Rising Portuguese gallery Múrias Centeno is again showing at Focus, this year with a presentation of works by artist Carla Filipe, who has exhibited recently at the Istanbul Biennial, São Paulo Biennial, and Manifesta.
After a mere 15-minute stroll across Regent’s Park one arrives at the Frieze Masters tent, where a complete different setting unfolds: Where Frieze London is fast, loud, and brash, Frieze Masters is tranquil, elegant, and pared down, even in its tent design and colors. Galleries here are, after all, credited with staging “museum quality” displays.
The shared booth between Hauser & Wirth and Moretti Fine Art, for example, will feature works including Lee Lozano’s painting No title (c. 1962), with a price tag of $675,000; Takesada Matsutani’s painting Work-B-62 (1962), priced at $450,000; and a spray enamel on canvas by David Smith for $425,000.
For the art historically minded, Tornabuoni Art is bringing a selection of Arte Povera works, an increasingly successful art movement in the art market. Inspired by the recent “Un Art Pauvre” exhibition at the Centre Pompidou in Paris, the London-based gallery will show works by Michelangelo Pistoletto, Giulio Paolini, Gilberto Zorio, Mario Merz, Mario Ceroli, Alighiero Boetti, and Pier Paolo Calzolari.

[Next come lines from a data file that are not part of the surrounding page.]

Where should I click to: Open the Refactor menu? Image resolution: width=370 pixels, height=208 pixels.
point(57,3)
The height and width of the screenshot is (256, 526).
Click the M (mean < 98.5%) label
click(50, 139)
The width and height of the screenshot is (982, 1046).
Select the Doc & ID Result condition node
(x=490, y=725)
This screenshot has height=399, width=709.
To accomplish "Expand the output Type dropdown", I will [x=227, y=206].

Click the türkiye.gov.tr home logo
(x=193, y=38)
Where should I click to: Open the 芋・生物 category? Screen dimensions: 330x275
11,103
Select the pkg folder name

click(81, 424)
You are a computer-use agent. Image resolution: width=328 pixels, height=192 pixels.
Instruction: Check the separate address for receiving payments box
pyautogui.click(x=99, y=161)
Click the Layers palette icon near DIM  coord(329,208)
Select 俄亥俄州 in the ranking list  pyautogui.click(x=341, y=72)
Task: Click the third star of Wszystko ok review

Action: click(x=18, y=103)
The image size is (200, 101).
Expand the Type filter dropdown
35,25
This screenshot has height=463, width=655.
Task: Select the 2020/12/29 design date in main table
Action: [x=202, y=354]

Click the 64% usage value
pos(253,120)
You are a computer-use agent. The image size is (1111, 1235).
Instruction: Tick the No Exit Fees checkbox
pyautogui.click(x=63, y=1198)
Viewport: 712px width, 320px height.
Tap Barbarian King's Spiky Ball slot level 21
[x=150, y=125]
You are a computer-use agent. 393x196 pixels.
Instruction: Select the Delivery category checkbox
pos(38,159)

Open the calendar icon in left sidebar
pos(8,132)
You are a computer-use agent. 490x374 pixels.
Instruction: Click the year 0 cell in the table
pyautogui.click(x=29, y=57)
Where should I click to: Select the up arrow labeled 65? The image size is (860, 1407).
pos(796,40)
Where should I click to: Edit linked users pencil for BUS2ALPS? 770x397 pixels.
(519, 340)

In that same museological vein—and perhaps as a nod to The 90s section over at Frieze—Luxembourg & Dayan will present “Formless, Re-examined,” which celebrates the famous exhibition “L’Informe: mode d’emploi,” curated by Yve-Alain Bois and Rosalind E. Krauss at the Centre Georges Pompidou in 1996. The presentation will include works by modern masters who participated in the show, such as César, Marcel Duchamp, Lucio Fontana, Robert Rauschenberg, and Claes Oldenburg. The display continues at the fair’s Sculpture Park, where the large, outdoor sculpture Fagend Study (1975) by Oldenburg will be on display and for sale. If you like it, it could be yours (if you have $2 million to spare, that is).
Stephen Friedman will present “Wool, Wire, and String,” which looks at the exploration of these materials by four important 20th century masters: Alexander Calder, GeGo, Eva Hesse, and Jiro Takamatsu. Meanwhile, New York’s Mnuchin Gallery will offer drawings, paintings, and sculptures by modern and contemporary artists including Ruth Asawa (a stunning iron wire sculpture with a whopping $1,800,000 price tag), Lee Bontecou (a work on paper at $325,000), John Chamberlain, Willem de Kooning, and a Bridget Riley painting priced at $1,500,000.
Lastly, on a (much) more historical level, the London-based Kallos Gallery, founded in 2014 by Baron Lorne Thyssen-Bornemisza, will be making their debut at Frieze Masters with a collection of treasures from ancient Greece, showcased at a stand created by the multidisciplinary designer Arthur De Borman. The focal point of their booth is an extremely rare Archaic Cretan bronze helmet, worth £5 million ($6.5 million), of which only two examples are known worldwide. The gallery will also present a selection of ancient Greek pottery, sculpture, coinage and jewelry, including a Hellenistic armlet, dating to circa 300 BC (£250,000 [$324,900]) and a Greek geometric bronze votive horse, dating to 900–700 BC and priced at £550,000 ($714,800).
Frieze London and Frieze Masters take place from October 6-9, 2016 at Regent’s Park, London.